Please write out the rows below word for word, beginning with the first row and continuing through the row that contains "(616, 402).", with both ends included. Leave the pictures out of your copy.

┏━━

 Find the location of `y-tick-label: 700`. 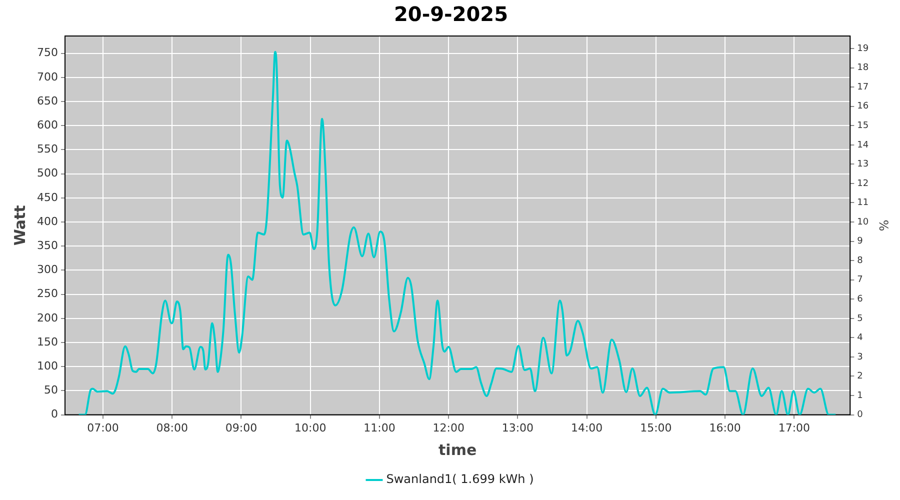

y-tick-label: 700 is located at coordinates (47, 77).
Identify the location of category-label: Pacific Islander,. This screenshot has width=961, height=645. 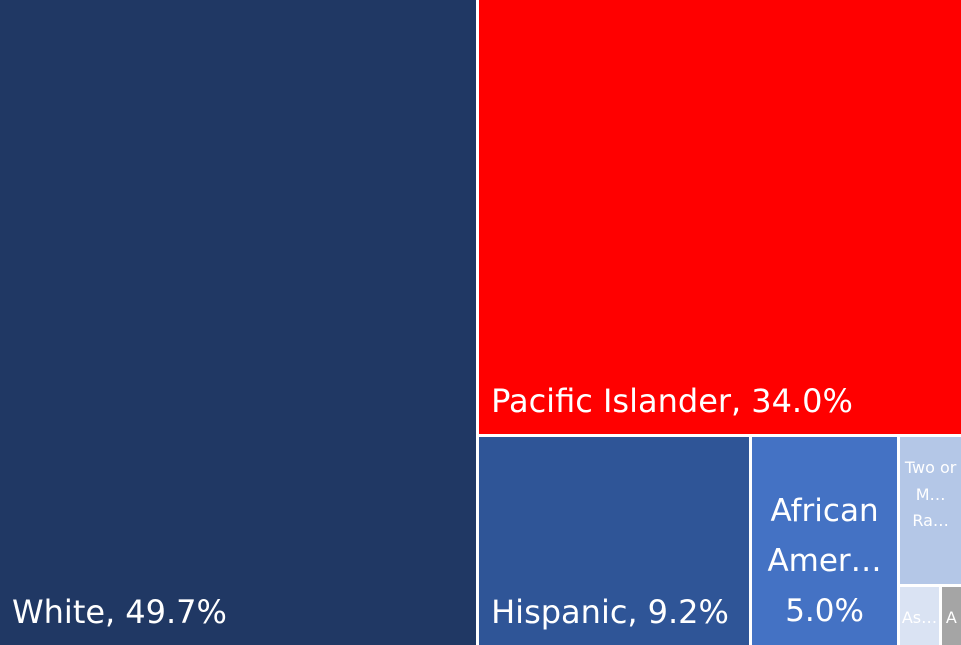
(616, 402).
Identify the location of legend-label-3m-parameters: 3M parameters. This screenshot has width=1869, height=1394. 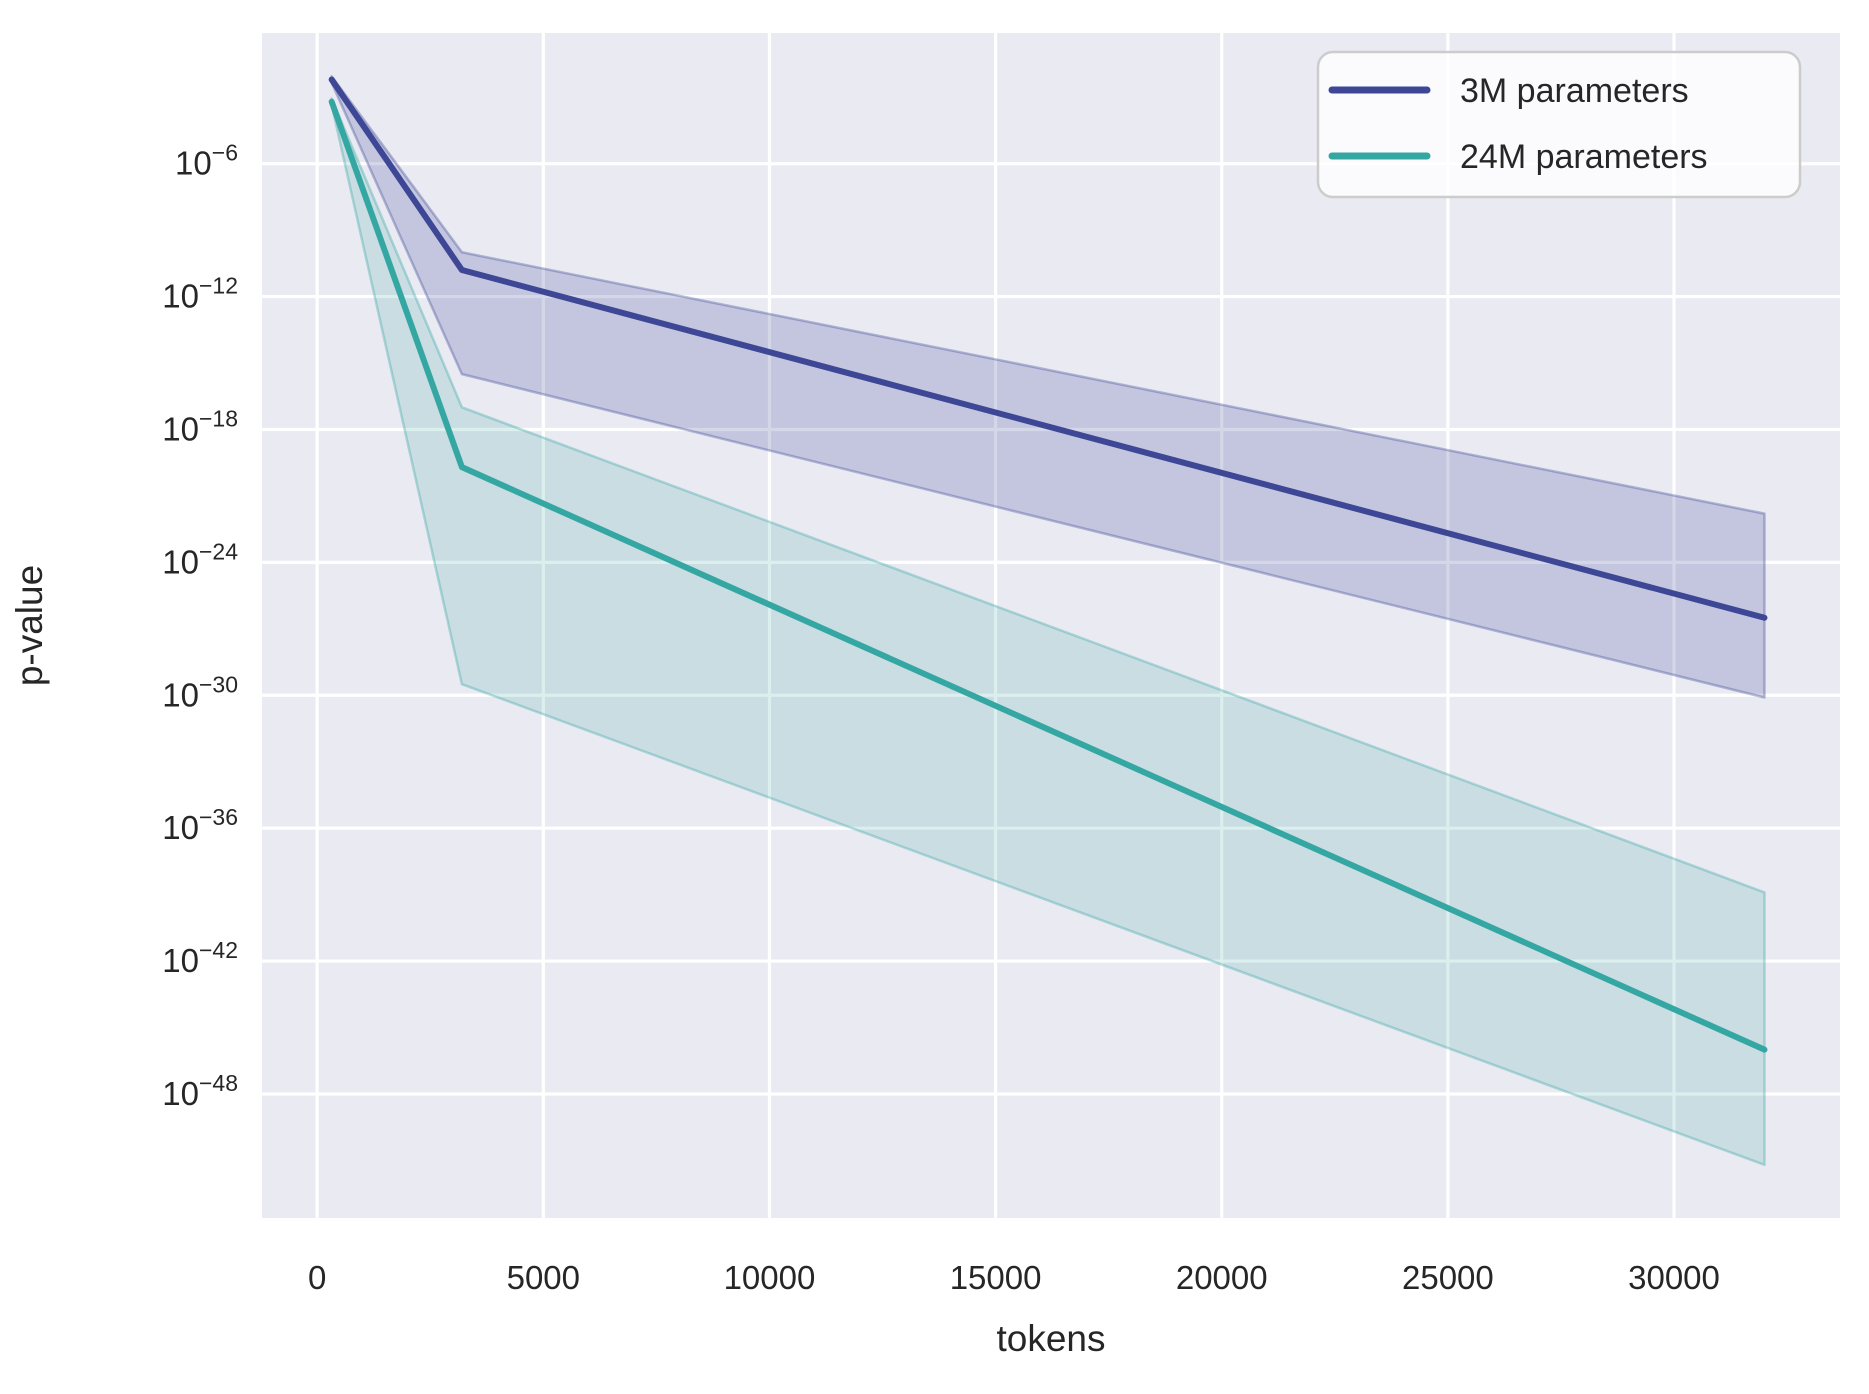
(1574, 91).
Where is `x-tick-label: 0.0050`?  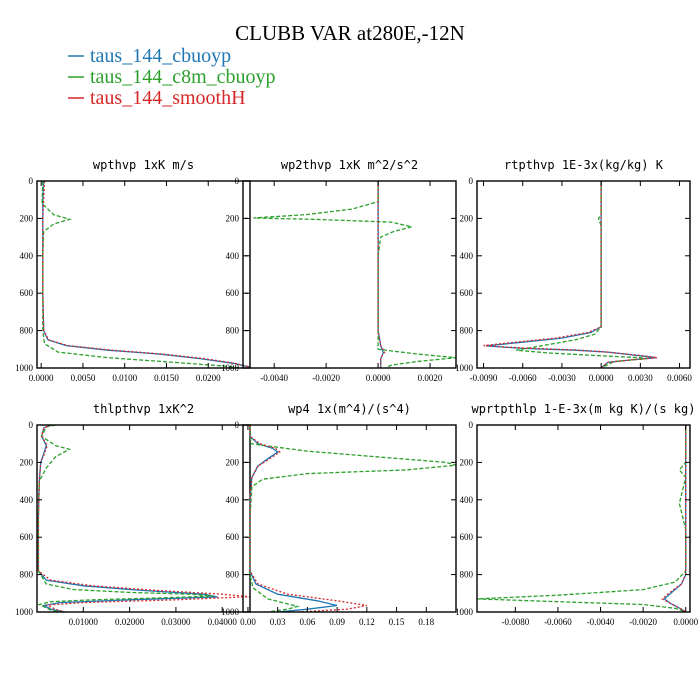 x-tick-label: 0.0050 is located at coordinates (84, 378).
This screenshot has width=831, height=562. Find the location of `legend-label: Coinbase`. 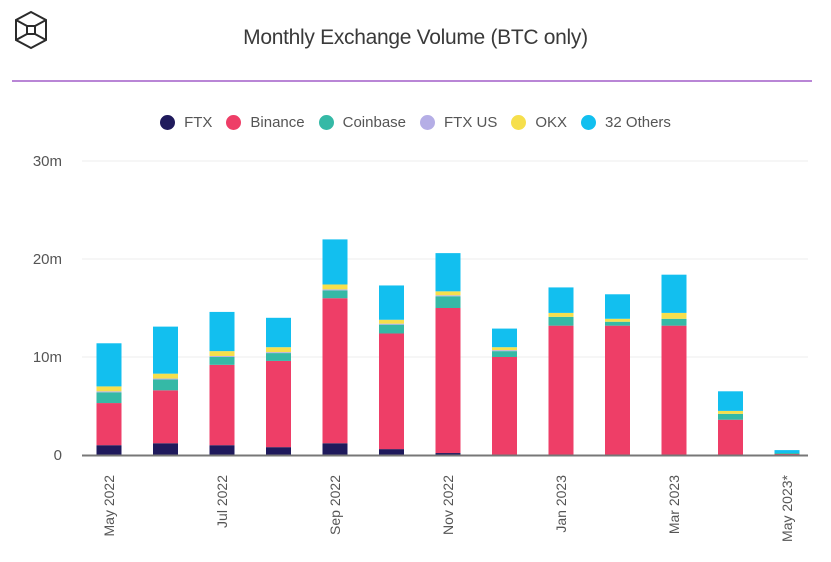

legend-label: Coinbase is located at coordinates (374, 122).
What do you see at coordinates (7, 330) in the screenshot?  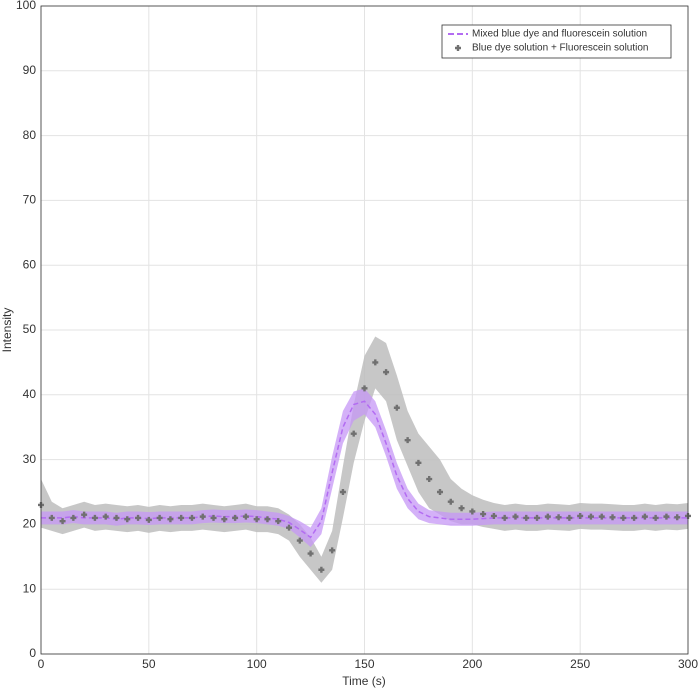 I see `y-axis-label: Intensity` at bounding box center [7, 330].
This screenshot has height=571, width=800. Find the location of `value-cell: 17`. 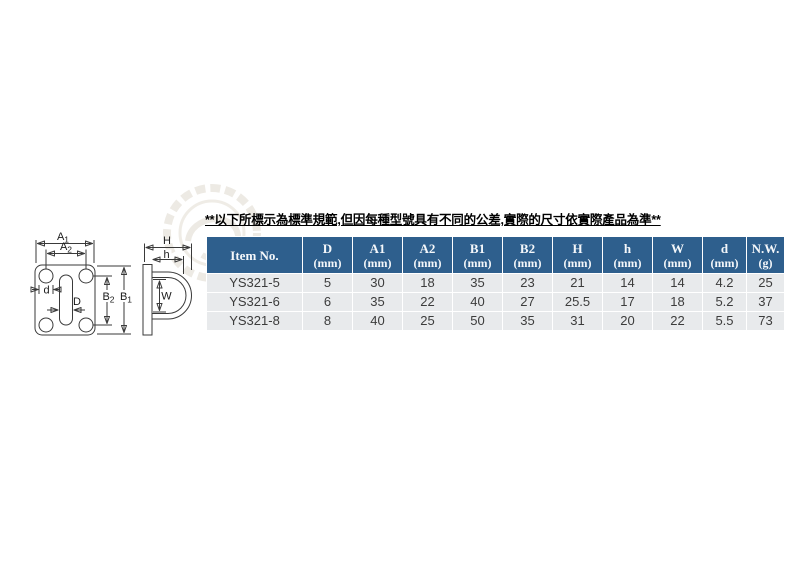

┗━━

• [SOLUTION TO THE PROBLEM]
 Find the location of `y-tick-label: 700`. 

y-tick-label: 700 is located at coordinates (47, 77).
Identify the location of category-label: Pacific Islander,. This screenshot has width=961, height=645. 
(616, 402).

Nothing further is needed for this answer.